Despite a rash of positive coverage –extoling the positive possible uses of unmanned aerial vehicles (UAVs for short)– the image of the drone as a killer robot is back (cue the Terminator references) and with a vengeance. This week the U.N. (yes, the United Nations) is taking up the issue of a proposed ban on killer robots. As Ishaan Tharoor of WashPo points out, while Human Rights Watch and a number of other international NGOs banded together about a year ago to launch the international campaign against killer robots.
This despite the fact that there are actually no robots out there currently killing anyone on their own. There is an active “targeted killing” program that negligibly has replaced the “Global War on Terror” under the Obama administration typically persecuted by armed MQ-1 Predator and MQ-9 Reaper drones. But these UAVs are remotely piloted, are not actually robots and do not possess the Terminator like autonomy to live up to the name of killer robots. As Charlie Carpenter of UMass Amherst has astutely pointed out in several venues and forms, this nascent global movement is fixated on the delivery platform (the drones) when it should be focused on the indefensible policy (targeted killing or AKA assassination).
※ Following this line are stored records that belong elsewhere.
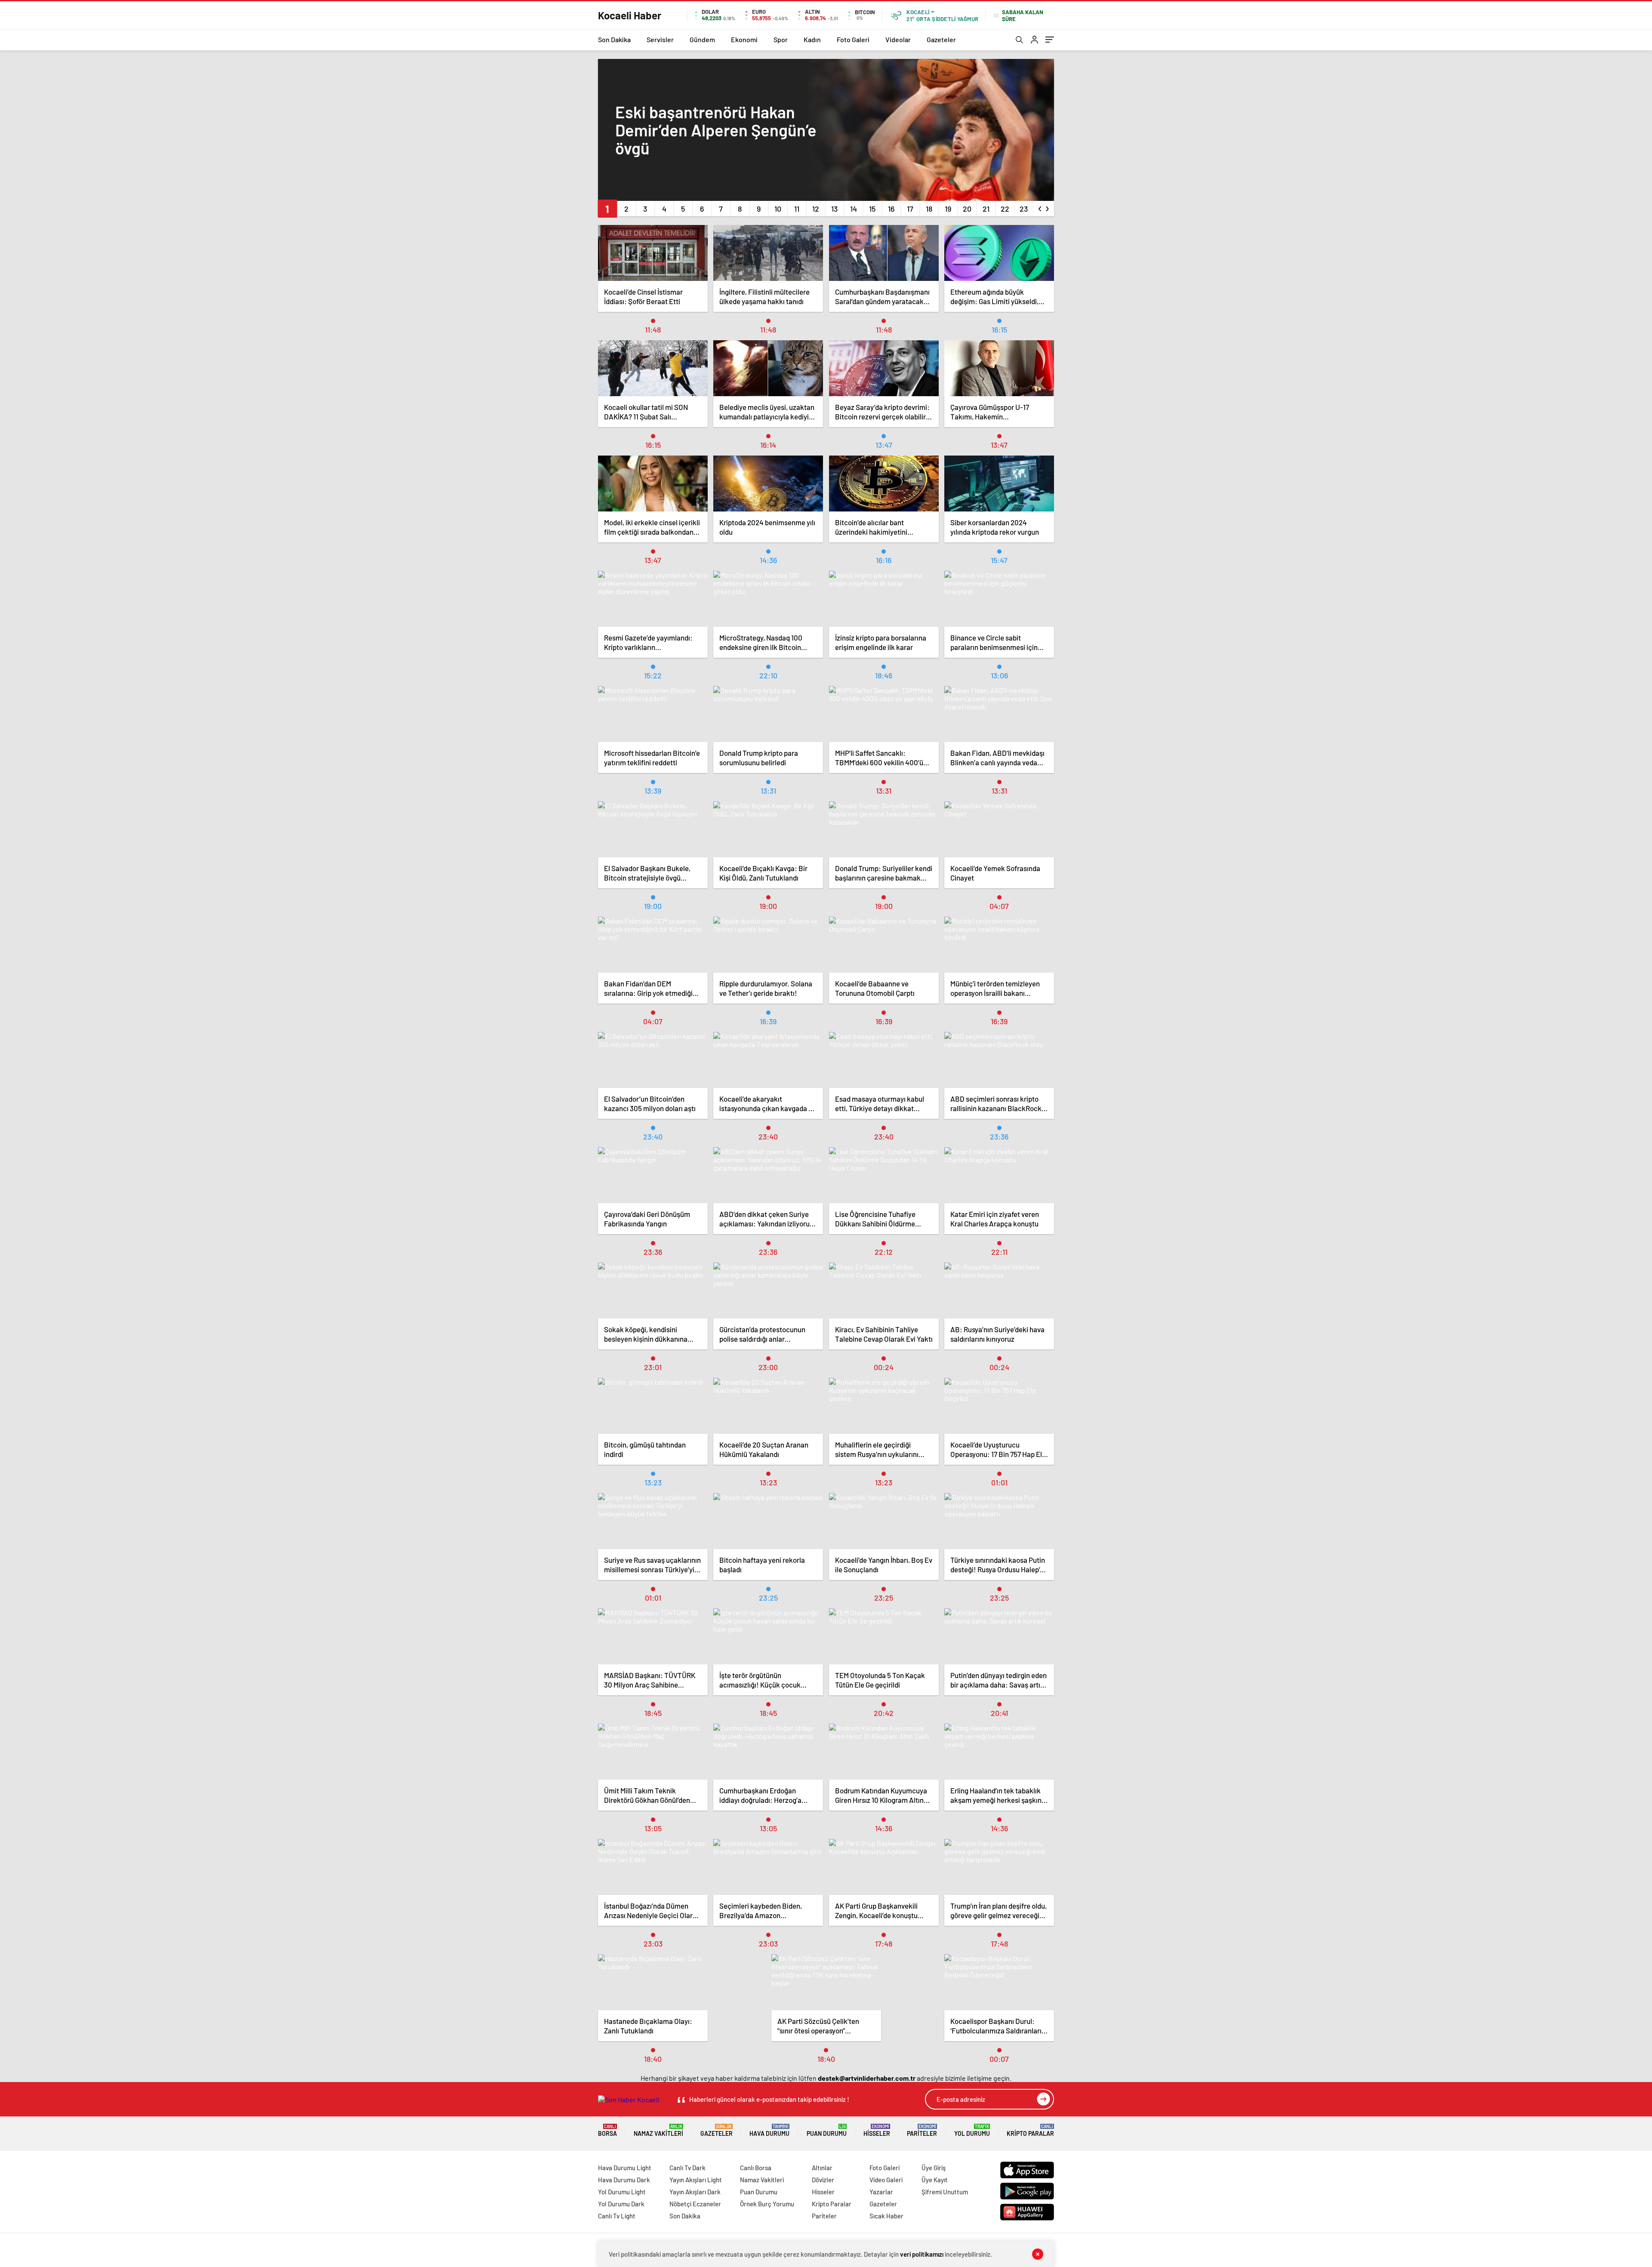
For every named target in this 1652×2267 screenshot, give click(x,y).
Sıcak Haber (886, 2216)
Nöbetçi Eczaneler (695, 2204)
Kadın (812, 39)
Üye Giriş (934, 2168)
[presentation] (1040, 207)
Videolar (898, 39)
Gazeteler (941, 39)
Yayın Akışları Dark (695, 2192)
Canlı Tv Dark (687, 2168)
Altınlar (822, 2168)
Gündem (702, 39)
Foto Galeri (853, 39)
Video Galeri (886, 2180)
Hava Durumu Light (624, 2168)
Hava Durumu (769, 2130)
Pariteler (922, 2130)
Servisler (660, 39)
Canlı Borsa (755, 2168)
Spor (781, 39)
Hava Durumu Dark (624, 2180)
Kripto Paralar (1030, 2130)
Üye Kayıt (935, 2180)
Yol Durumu (972, 2130)
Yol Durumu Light (622, 2192)
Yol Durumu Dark (621, 2204)
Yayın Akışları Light (695, 2180)
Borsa (607, 2130)
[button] (607, 208)
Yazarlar (881, 2192)
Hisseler (876, 2130)
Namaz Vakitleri (658, 2130)
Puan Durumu (827, 2130)
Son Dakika (614, 39)
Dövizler (823, 2180)
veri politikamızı (921, 2254)
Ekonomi (744, 39)
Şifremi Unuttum (945, 2192)
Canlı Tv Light (616, 2216)
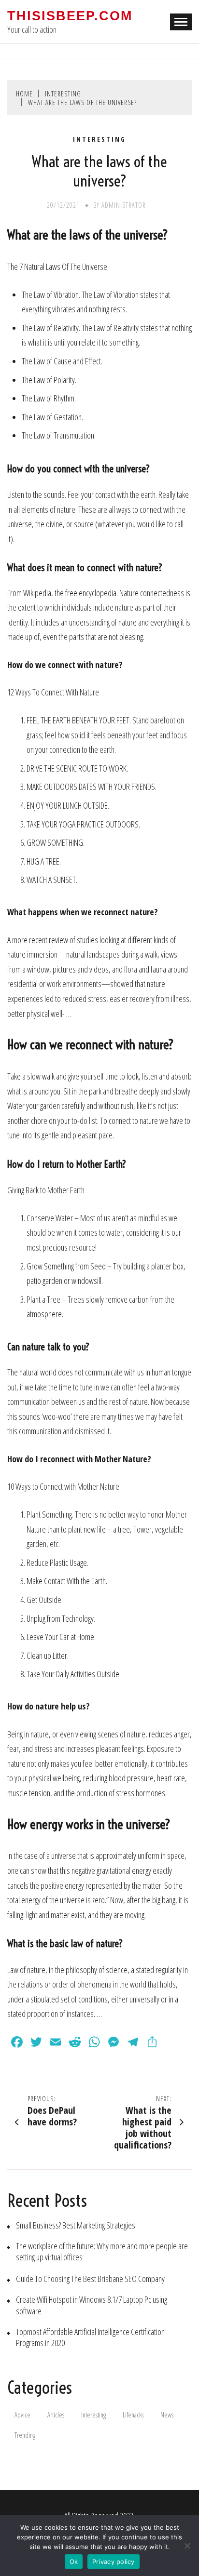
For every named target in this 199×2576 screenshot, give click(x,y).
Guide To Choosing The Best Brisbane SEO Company (90, 2278)
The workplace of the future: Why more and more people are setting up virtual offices (102, 2252)
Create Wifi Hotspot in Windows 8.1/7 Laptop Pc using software (91, 2305)
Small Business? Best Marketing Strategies (75, 2225)
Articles (55, 2414)
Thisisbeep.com (69, 16)
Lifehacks (133, 2414)
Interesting (99, 139)
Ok (74, 2561)
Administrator (123, 205)
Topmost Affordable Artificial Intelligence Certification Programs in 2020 (90, 2337)
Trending (24, 2435)
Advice (22, 2414)
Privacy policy (113, 2561)
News (166, 2414)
After all, this policy certainly could be carried out via other means like Special Forces, manned aircraft launching identical missiles or Tomahawk cruise missiles (that never seemed to creep us out quite like a drone does despite their higher levels of autonomy). Never the less, media reports and blog post continue to conflate killer robots with a seemingly inevitable string of assassinations from above (thanks for the hard hitting research, Maureen Dowd). The two issues are linked but fall along separate lines when one digs into the policy and technical aspects of these issues.

A far more comprehensive and nuanced critique of drone warfare is offered by Ian Shaw and Majed Akhter at Understanding Empire in a series of posts under the heading “The Droneification of State Violence”. Here the tropes of killer robots are balanced by clear geopolitical, historic and theoretically informed meditation on the vagaries of imperial violence in our postmodern moment. For those seeking more depth in the increasingly shallow conversations surrounding lethal autonomous weapons, this is a much more comprehensive account. This is not surprising given that this series of blog posts are essentially cut and pasted from their co-written academic article in the April 2014 issue ofCritical Asian Studies. And even a cursory look at Understanding Empire establishes its partisan slant and academic activist bona fides where we have to ask what is analysis and what is rhetoric. What is clear, though, is that while the targeted assassination policy of the US and killer robot motif of ‘dronification’ are deeply integrated, we do need to debate each of these elements on their own separate merits: what the policy of today is doing to global security and what the future advancements in technology portended for global politics writ large in the future.

On the other side of the ledger, we find a number of pronouncements and general “golly gee”/“whiz bang” admiration for technological wizardry directly from the military branches (as well reported by Michael Peck at the War is Boring blog) to the equal parts creped out but gleefully awestruck gadgetry of mainstream technology blogs like Popular Science Zero Moment blog, Gizmoto and Vice’s Motherboard.

This points to a general problem with the state of the conversation that is evident even when one digs deeper into the debates at the U.N. Convention of Certain Conventional Weapons this week: how do we first separate the hyperbolic rhetoric against the use of autonomous UAVs that don’t exist yet from what is technically possible? Once we ask what is technically possible from the engineers/aviation industry, we run into two problems. First –given the nature of the research is geared towards military applications couched in the interests of national security– universities, companies and the military are reticent to be transparent about what the state of autonomous UAVs are currently. So second, even from those supporting this technology we see conjectures (but guestimations, none the less) based more on science fiction than science fact. Striving for clearer information on the technology side, one could do worse than Mark Gubrud’s 1.0 Human blog that seems to strike the right balance of well informed technical knowledge, with a deeper consideration of the ethical issues, all the while still being partisan against autonomous weapon systems. Yet, one is left with the sense that we desperately need better and real information (rather than conjecture) about what is technically feasible in the near future for these weapons to even start an informed debate. 

Of course, this formulation (first collect the technical data, and then hold an informed debate on UAVs) is problematic on two levels. Given that all signs point towards more state security now and in the near future rather than more transparency, it is doubtful that such details would be forthcoming in a public arena. Perhaps it’s also the wrong question to ask at this time, suspending the discussions of ethics while waiting on the technoscience to catch up. More often than not, the ethics are considered after the fact. So while the campaign against killer robots is really a campaign against autonomous technology that doesn’t quite exist yet, we can at least give kudos to the movements for taking on the issue before it is a fait accompli.